Not after proving themselves elsewhere.
Right now. Here.
Community as Co-Author, Not Bystander
This is what happens when you center community—the actual people who live with the outcome of every policy, every building, every design choice.
Community isn’t a signature on a sign-in sheet. Community isn’t a vague concept.
Community is:
The parent at the bus stop
The elder who has seen three generations grow on these streets
The entrepreneur who wants to open a shop nearby
The teenager who wants a future here
The local CBE builder who now has a multimillion-dollar portfolio
The developer who lives in this zip code and understands its value
When community is respected as a partner, not a prop, you get work that actually reflects the place it serves.

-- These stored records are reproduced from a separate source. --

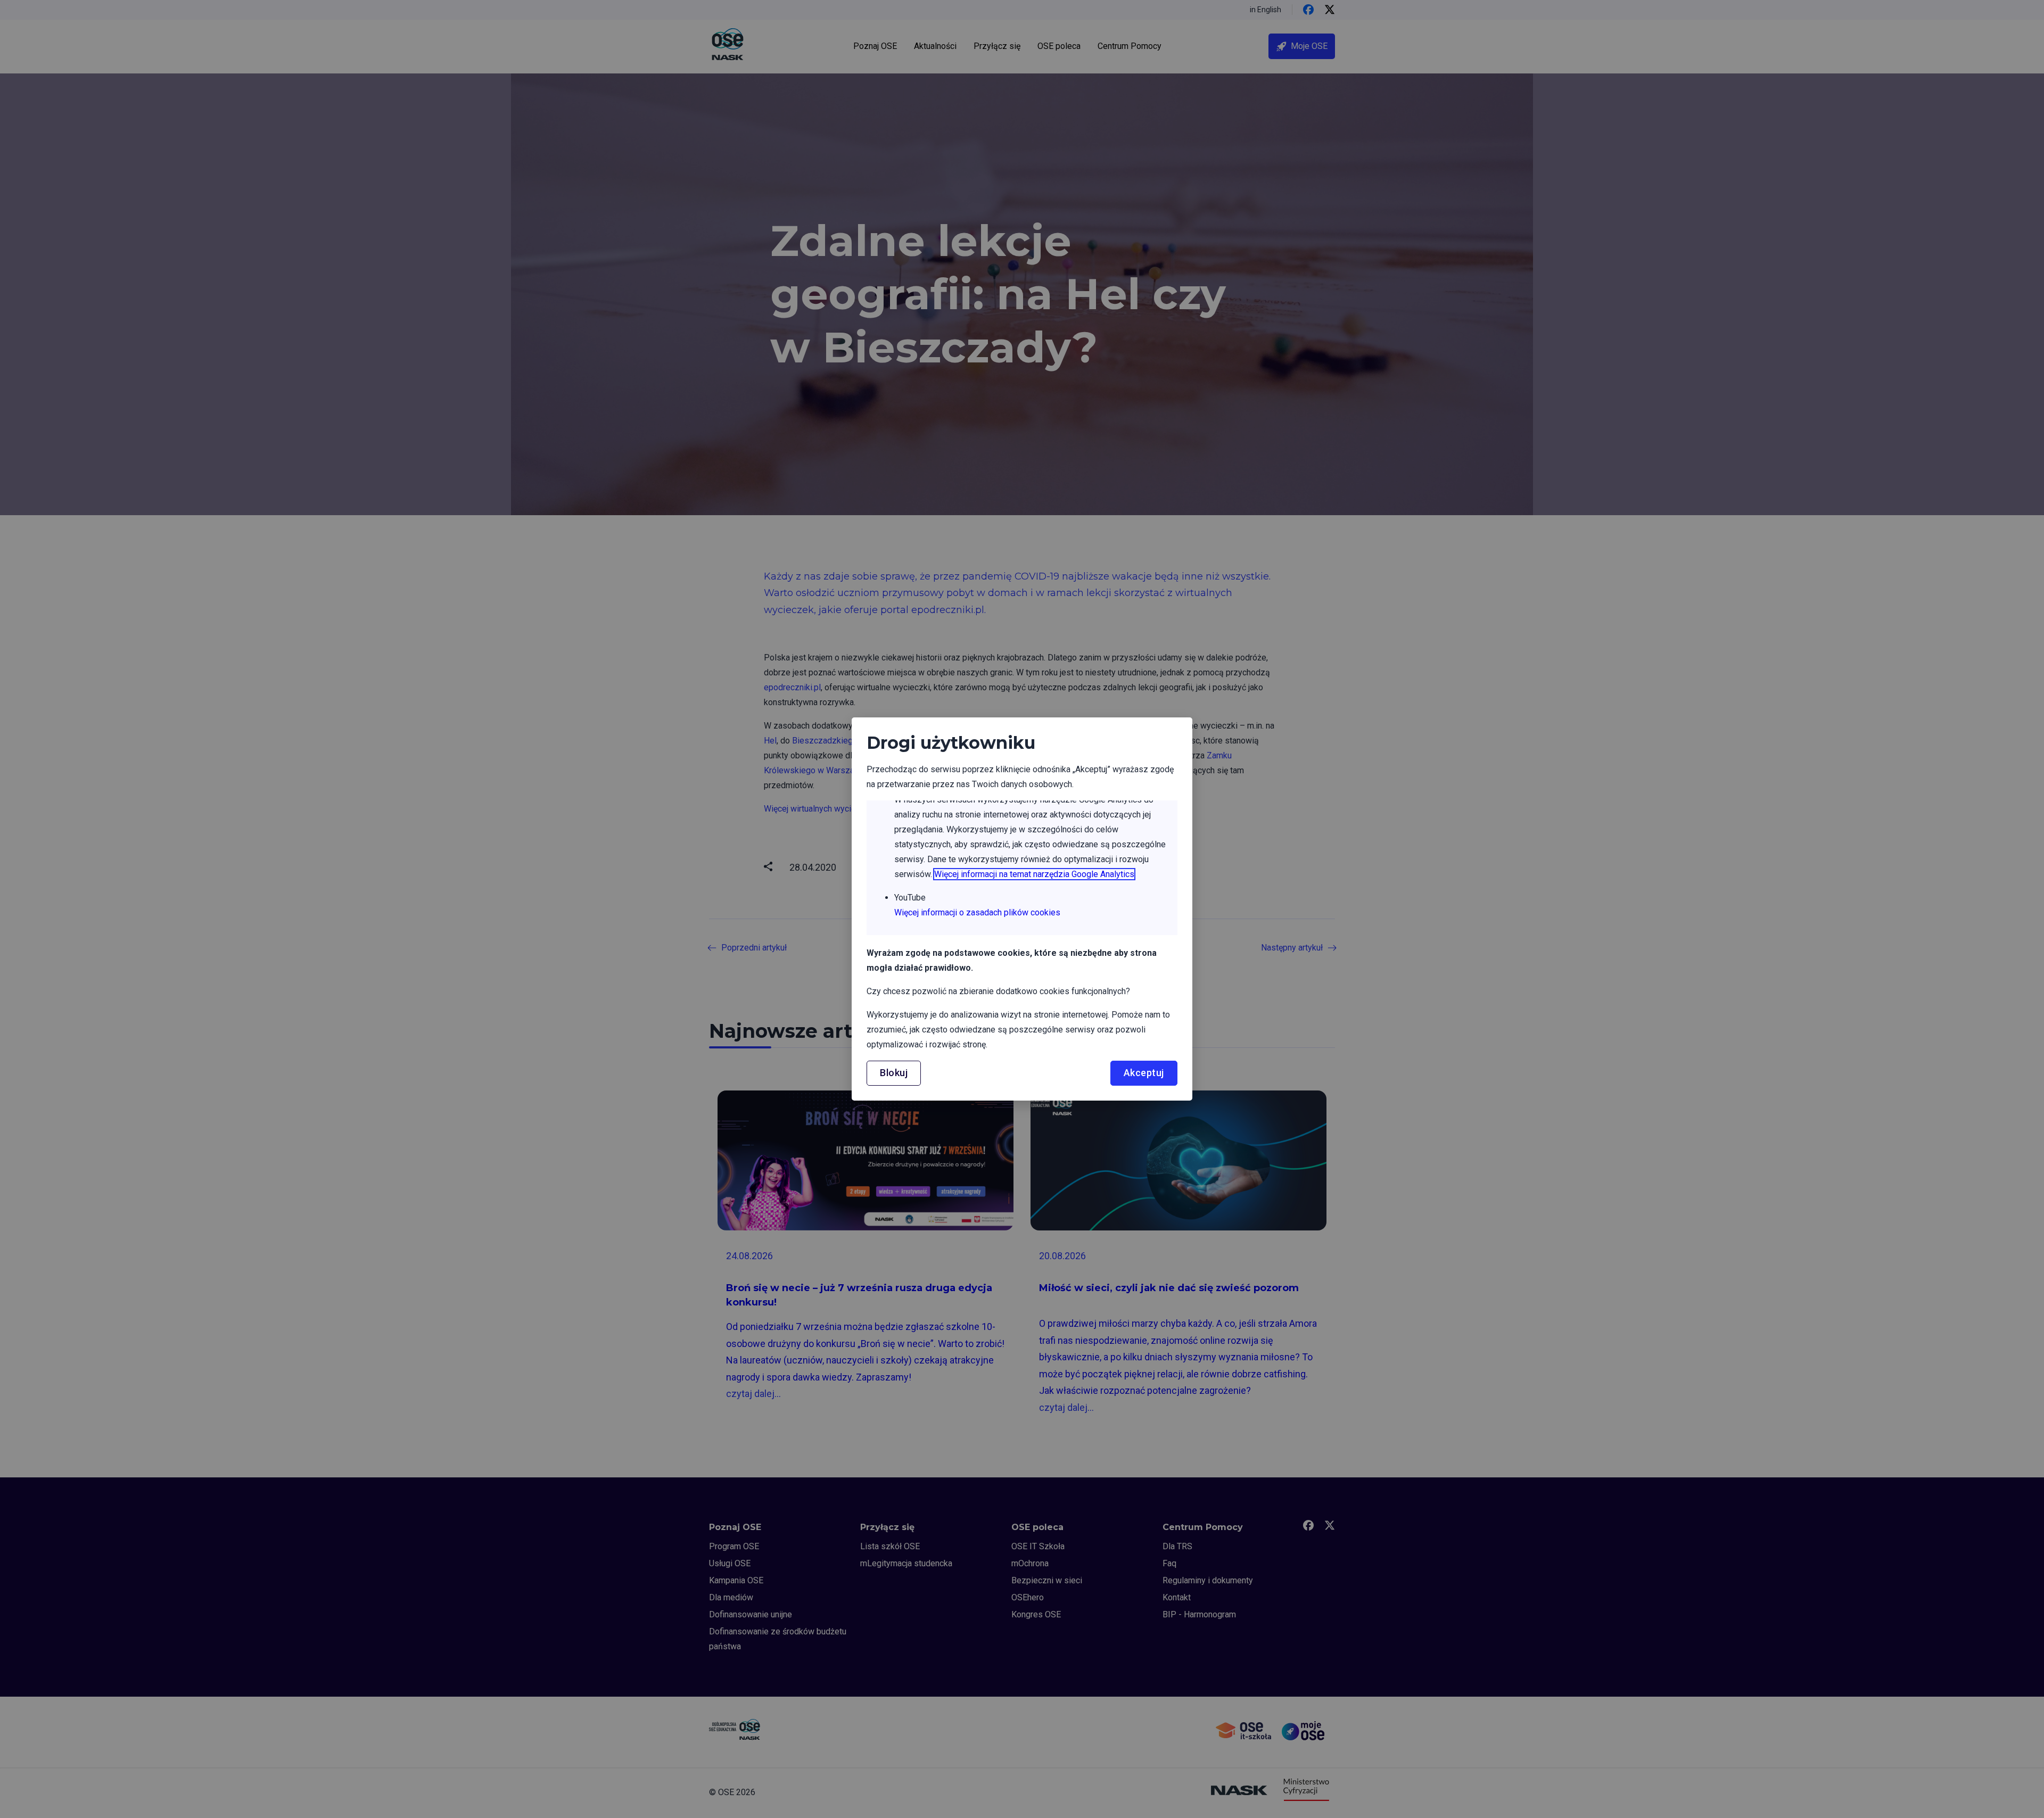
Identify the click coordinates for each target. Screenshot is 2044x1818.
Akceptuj (1144, 1072)
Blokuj (894, 1072)
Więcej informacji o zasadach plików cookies (977, 912)
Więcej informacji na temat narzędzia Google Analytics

A Blueprint for Other Disinvested Communities
What is happening on St. Elizabeths is not an anomaly. It is a blueprint—and one that other cities need to study carefully.
If we want to correct decades of exclusion, then communities like ours must have the chance to lead major projects.
Not as token partners.
Not as beneficiaries.
As architects of their own future.
The Moment We Are Living In
What I felt last night was pride. Real pride. Not because everything is perfect—there’s still work to do—but because the foundation has shifted.
This is what equitable development looks like.
This is what intentionality produces.
This is what community-centered redevelopment feels like.
We are witnessing a different kind of city-building in Congress Heights—one rooted in partnership, community, and shared power.